Lee’s eye is definitely obsessed with aesthetics. Ah Jie lives in a grand apartment, emptied of pawned-off possessions, above a row of betel-nut beauty shops.

Ivy Yi Yin Shin Taiwanese actress

The betel-nut beauty is a strictly Taiwanese phenomenon, involving scantily clad women sliding down stripper poles to sell their customers betel-nuts. Ah Jie falls in with the girls, and here we see Lee’s eye at work; the girls are all fantastically sexy, with incredible figures and flawless skin. He starts a relationship with a stunning girl, played by Ivy Yi (Yin Shin), who could only be described as a prettier, lustier version of Zhang Zi Yi. I direct you to this forum thread with its collection of Ivy Yi photos that’ll make you break a sweat.

“Help Me Eros” was criticized for its disaffected screenplay, which seems to wander aimlessly, then go nowhere, much like Ah Jie, pacing in his apartment, high on dope, trying to make a bowl of instant noodles. The film certainly does wander, but at its heart, its character are all trying to find love, and through it, sex, in a world that seems eager to forget about the dirty word.

Another character is an unhappily married woman that has grown fat on her celebrity husband’s cooking. She wants nothing more than to be touched by another person, but her husband has turned a blind eye to her, ignoring her as a sexual person. Cruelly, her job is to be a telephone councilor, and she talks often to Ah Jie, convincing him not to kill himself.

They all find a moment of feeling human: Ah Jie and the beautiful betel-nut girls share moments of sweaty passion, filmed with a projection of shapes and stars on their naked, writhing bodies. The councilor, with no one to desire her, find solace in placing her feet in a bathtub of live eels.

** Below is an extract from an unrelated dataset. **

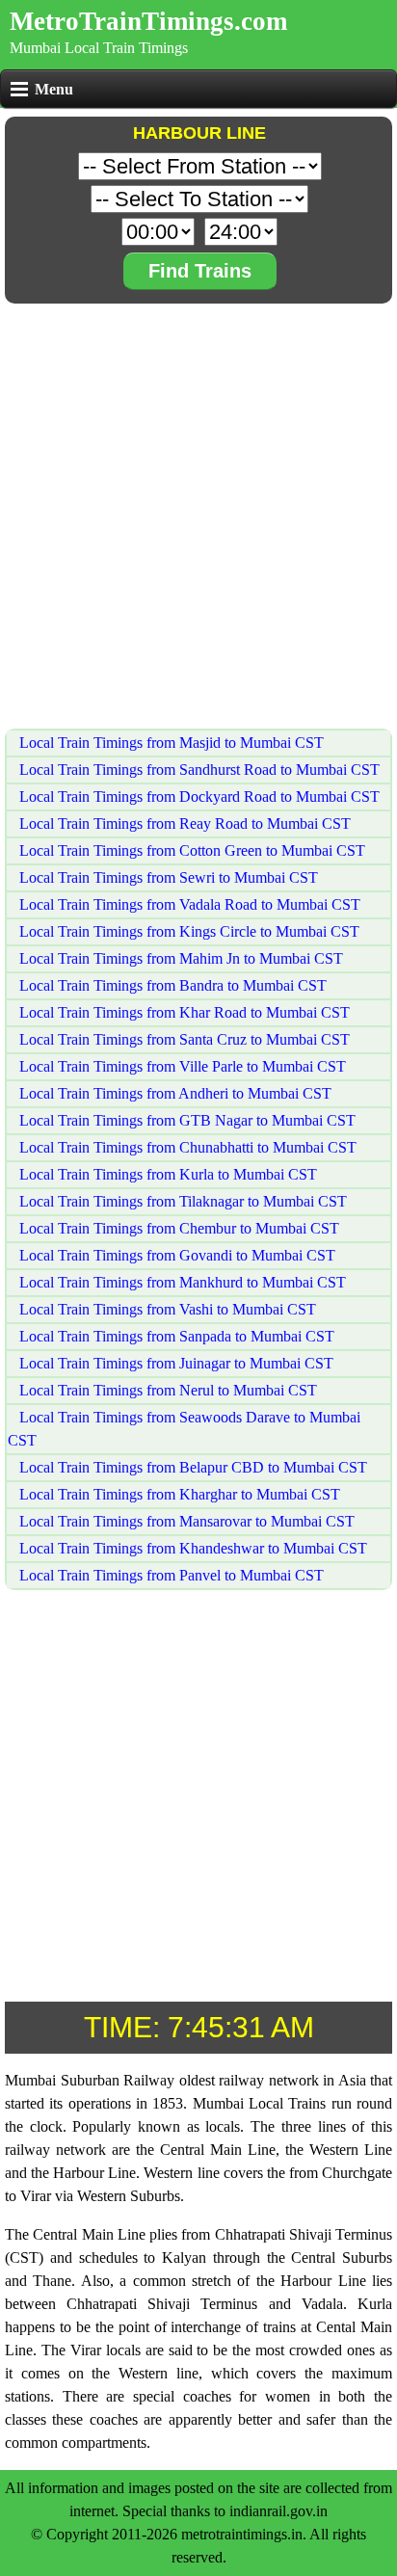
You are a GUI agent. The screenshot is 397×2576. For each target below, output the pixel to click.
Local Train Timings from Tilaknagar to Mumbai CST (181, 1201)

“Help Me Eros” is gently comic, with standard stoner-comedy situations, and Lee is a seasoned actor, comfortable to appear nude and sprawled out on the roof of his apartment. The film elevates itself above ribaldry by taking a calm, appreciative eye at the lives of these lonely people, casting them in beautiful lights. Much like other films at the Festival, Lee refuses to hide behind editing, allowing his shots to go on at length, giving us an extended, uncomfortable view of these lost lives. Ah Jie and his fellow characters are unable to find solace in the cuttings of the editing room, and “Help Me Eros” prevents us from finding the same relief.

I say:

An excellent film, comedic and contemplative. Not recommended for viewers that need their films to have direction, or to avoid uncomfortable subjects.

Paradoxically, behind us in the theatre, a middle-aged couple was watching the movie with some discomfort. At least, during one of the sex scenes, where Ah Jie and a betel-nut girl make passionate love, the woman exclaimed ‘Disgusting!’. At the end of the screening, it was clear that she did not like the film, or its depictions of sex.

See it for:

It’s a pleasant, enjoyable film, but it’s hard for me to think about anything but the beautiful actresses that fill the screen. There’s one dreamlike sequence that stands out as ludicrous, but is so achingly desirable.